La masa, aunque compacta, no debe estar cómo un “mazacote”, tiene que estar  blandita y que casi se deshaga, es más difícil de freír, pero merece la pena.

¿Cuáles son los trozos mejores?........pues los que están abajo del todo, claro,….. los primeros en poner en la fuente.
El azúcar y la canela que con el calor se han convertido en un jarabe, empapan los trozos y los hacen más jugositos.

Un secreto: Cuando mi madre pone la fuente en la mesa, suelo hacerme un poco la “longui” y no servirme hasta que la primera capa desaparezca, y ahí empiezo yo.

Aunque reconozco que me encantan, no es comparable a mi hermana Sara. La he visto comerse cantidades ingentes a la hora de la merienda ”porque con el estómago lleno no saben igual”….(ni tampoco le caben tantas).
 
1 litro de LECHE

150 g de AZUCAR

1 pizca de SAL

1 cáscara de LIMON

110g de MAICENA (esta es la cantidad límite)

ACEITE  DE GIRASOL
AZUCAR
CANELA

Apartar ½ vaso de leche y reservar.

Poner el resto de la leche en una olla con la cáscara del limón. Y poner a calentar.

En otra olla, mezclar bien la maicena, el azúcar y al sal.

Echar el ½ vaso de leche reservado poco a poco sobre la mezcla de maicena y azúcar.

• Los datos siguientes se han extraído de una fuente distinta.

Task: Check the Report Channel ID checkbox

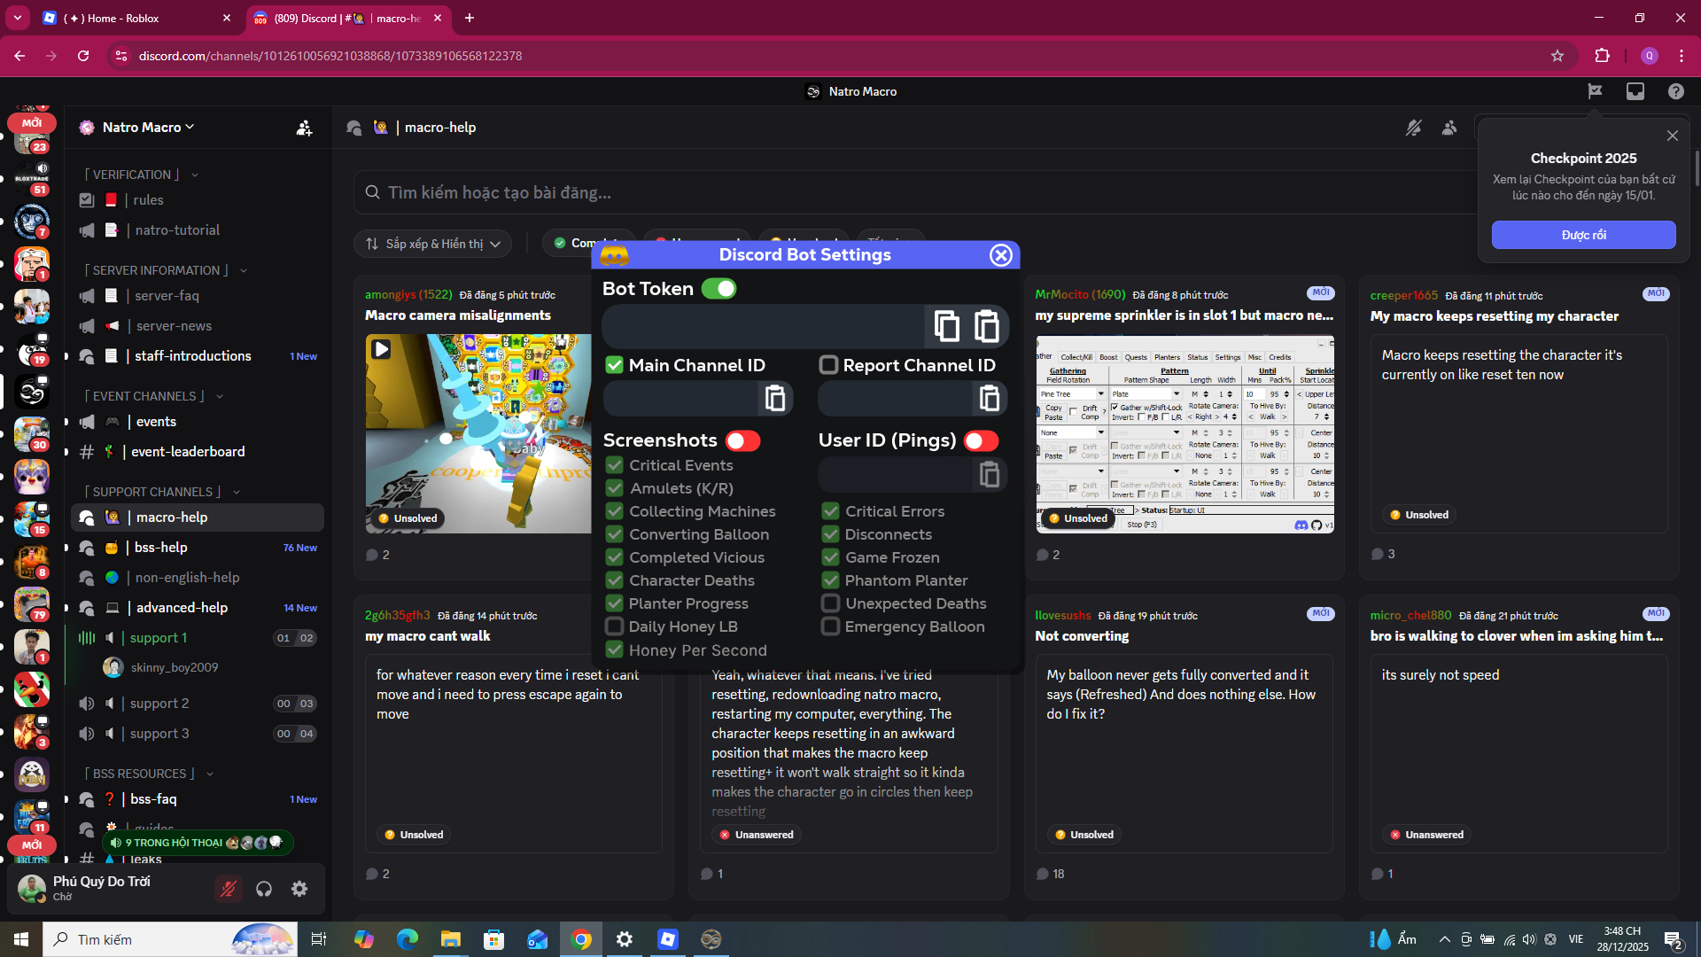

Disolver bien la maicena y leche con las varillas manuales hasta que no queden grumos (si es necesario, pasarla por un colador). Reservar.

Cuando la leche que está en el fuego  empieza a hervir apagar el fuego, dejar reposar 4 minitos y sacar la cáscara de limón.

Echar la leche caliente removiendo con movimientos circulares y en la misma dirección con una cuchara de madera sobre la maicena disuelta.

Sin parar de remover,  poner la olla a fuego lento unos 5 minutos para eliminar el sabor de fécula.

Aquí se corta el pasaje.